I find it most helpful to treat the joint with a low dose steroid (under 2 mg methypred acetate or 1mg triamcinolone per joint) first to reduce inflammation diagnostically in order to assist with localizing. If the patient seems to improve, I likely have the joint of issue and will have the owner make the appointment for two PRP injections two weeks apart.  The efficacy of the PRP will depend on local anti-inflammatories (steroid injections) and systemic anti-inflammatories (NSAIDs) not being administered for at least a week prior to injection; the harvested platelets need to be active in order to aggregate, interact, and secrete their growth and healing factors.

How does this look for our elbow and stifle OA patients from a practical standpoint? Patients enter the hospital and, under low stress, have a blood draw for roughly 10-30ml of whole blood.  While the Companion product insert tells of drawing larger amounts, I will try to appropriately ratio the draw for the ACD dilution required. Processing is easy and based on Sam Franklin and Brit Carr’s papers. The CRT Pure PRP system seems to be massively productive in the amount of final “clean and activated” product that it produces. For the average 20-40 kg dog, you are attempting to gain 1-4 ml of PRP in the injection of 1-3 joints. While some can be frozen for future use, I prefer to use fresh product for each sedated injection.

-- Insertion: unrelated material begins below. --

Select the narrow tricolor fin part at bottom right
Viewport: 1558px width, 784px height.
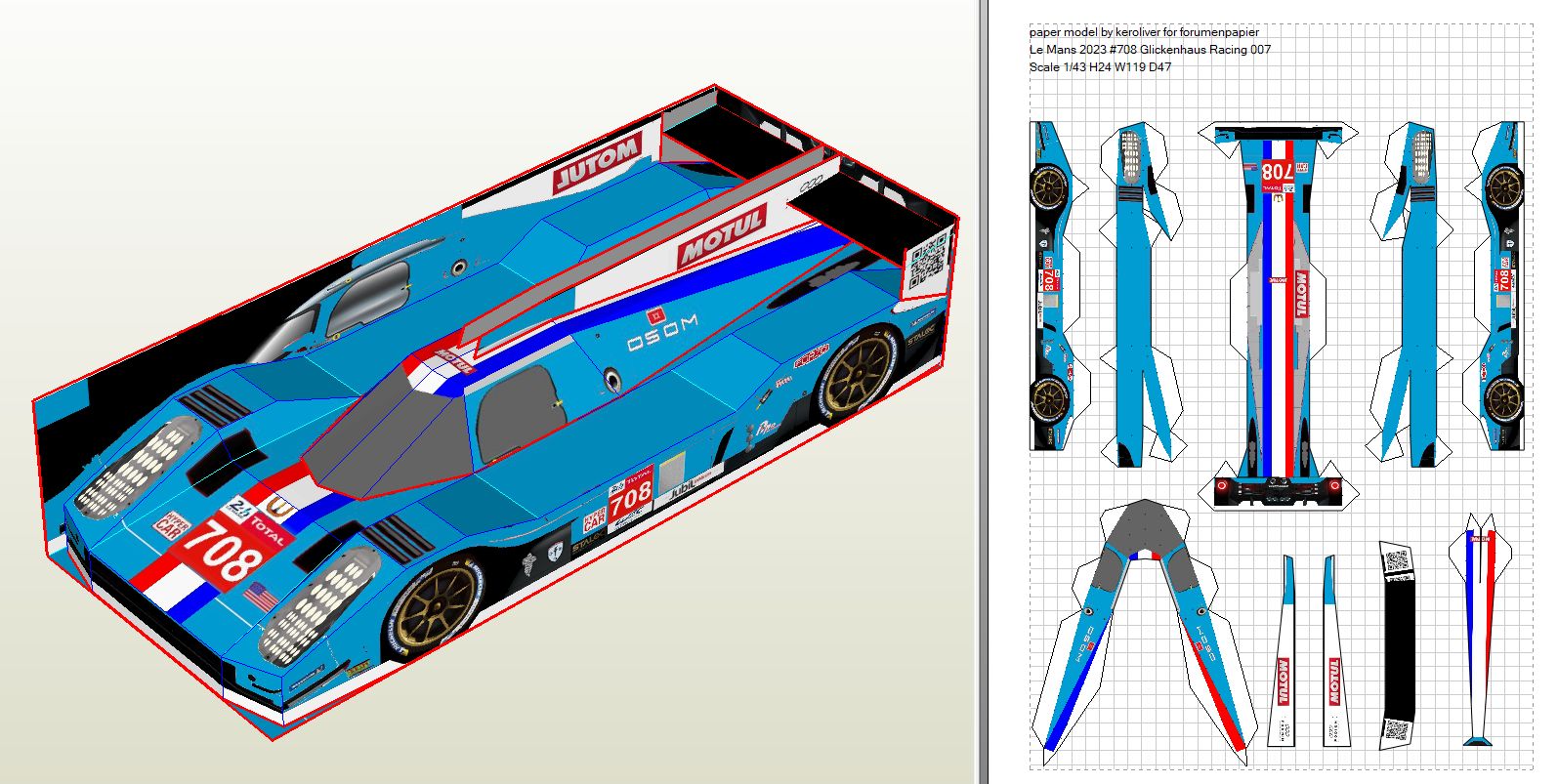point(1482,635)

Patient prep proceeds as follows. First, I utilize much “conscious sedation” using dexmedetomidine and butorphanol administered IV for the degree of necessary clip and prep of the joint, sterile approach, and needle entry. If the joint is effused or chronic (meaning most of the joints we inject), I will flush it with warmed saline roughly 2-10 ml depending on the size of the joint. Don’t expect to get much out of this unless you use an ingress egress system with large gauge needles. Instead, I would expect a “dilution is a solution to pollution” phenomena, meaning you are attempting to get rid of the debris by diluting it and forcing it to the extremities of the joint pouch (If not out of the joint entirely). Once flushed, I will utilize the same entry site for administration of the product.

Entry seems to be easier than the carpus tarsus and coxofemoral joint in stifles and elbows, mostly because we can ascertain entry via joint fluid procurement in the larger joints. However, some chronically inflamed joints seem to be low on joint fluid, so don’t be surprised if fluid is difficult to obtain. For really chronic bone on bone joints, hyaluronate and PRP injection can be very beneficial.

The improvement with PRP injections seems to lag a bit when one considers response to NSAID, PBM, or even steroid injection, with most beneficial responses being seen within 2-4 weeks rather than within the week. Even with some progress in lameness resolution, most owner valued variables appear to improve more dramatically with two treatments vs one.

We will regularly treat muscle and tendon injuries with both PPP and PRP. The former is subjectively more resolving for the actual muscle injury, and the latter is subjectively more important with fascial and tendon injuries. The downfall of both of these treatments is that one must learn to recognize the injury with ultrasound and pinpoint the deposition of the substances. Take it from someone who is too old to have received ultrasound training with a veterinary curriculum: If you start picking up the probe and comparing it side by side to determine normal vs. abnormal, you will quickly start using this imaging modality more frequently. The upside of both of these therapies is that the CRT Pure PRP system can prepare both products from the blood draw. Remember- the P that ends both acronyms refers to “plasma,” which tells of the importance of this aspect of the treatment.

Before long, we will begin utilizing more PRP preps for all kinds of tissue healing. It won’t just be in post op orthopedic, but also in soft tissue in- and out-patient procedures. Platelets seem to be an untapped source of many growth factors, and if cleansed of the appropriate debris (RBCS in particular) and treated well, they may have indications well beyond OA treatment.